Dr. Massimiliano Forino
A cura del Dr. Massimiliano Forino
Otorinolaringoiatra

Cos'è Cos'è

La Tonsillectomia è forse l’intervento chirurgico più noto della nostra specialità, una volta infatti l’otorino veniva identificato come il chirurgo che asportava le tonsille ai bambini (molti pazienti adulti ancora ricordano come un incubo l’intervento fatto quasi da svegli).Oggi fortunatamente le cose sono molto cambiate, le indicazioni all’intervento si sono molto ristrette e sicuramente si opera in ambiente protetto (in sala operatoria con anestesia generale).

Cause Cause

Generalmente chi soffre di faringo-tonsilliti ricorrenti (almeno 5 episodi all’anno con necessità di terapie antibiotiche), può essere candidato a questo tipo di chirurgia, ma anche chi risulta affetto da infezioni cronicizzate (soprattutto da streptococco) che non si riescano ad eradicare con le terapie farmacologiche.

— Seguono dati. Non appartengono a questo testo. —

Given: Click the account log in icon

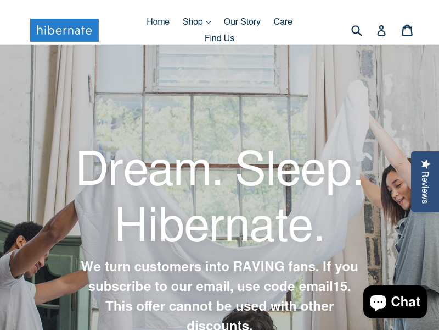Looking at the screenshot, I should 381,31.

Inoltre vi può essere anche un problema di tipo respiratorio, quando cioè le tonsille ipertrofiche creino un ostacolo alla respirazione sia in ambito pediatrico che negli adulti, causando un quadro di difficoltà respiratoria fino a vere e proprie apnee (durante il sonno). Oggi infatti si è visto che la roncochirurgia cioè la chirurgia che si effettua per problemi di apnea e russamento quasi non può prescindere dalla tonsillectomia che ha lo scopo di dilatare lo spazio respiratorio orofaringeo laterale.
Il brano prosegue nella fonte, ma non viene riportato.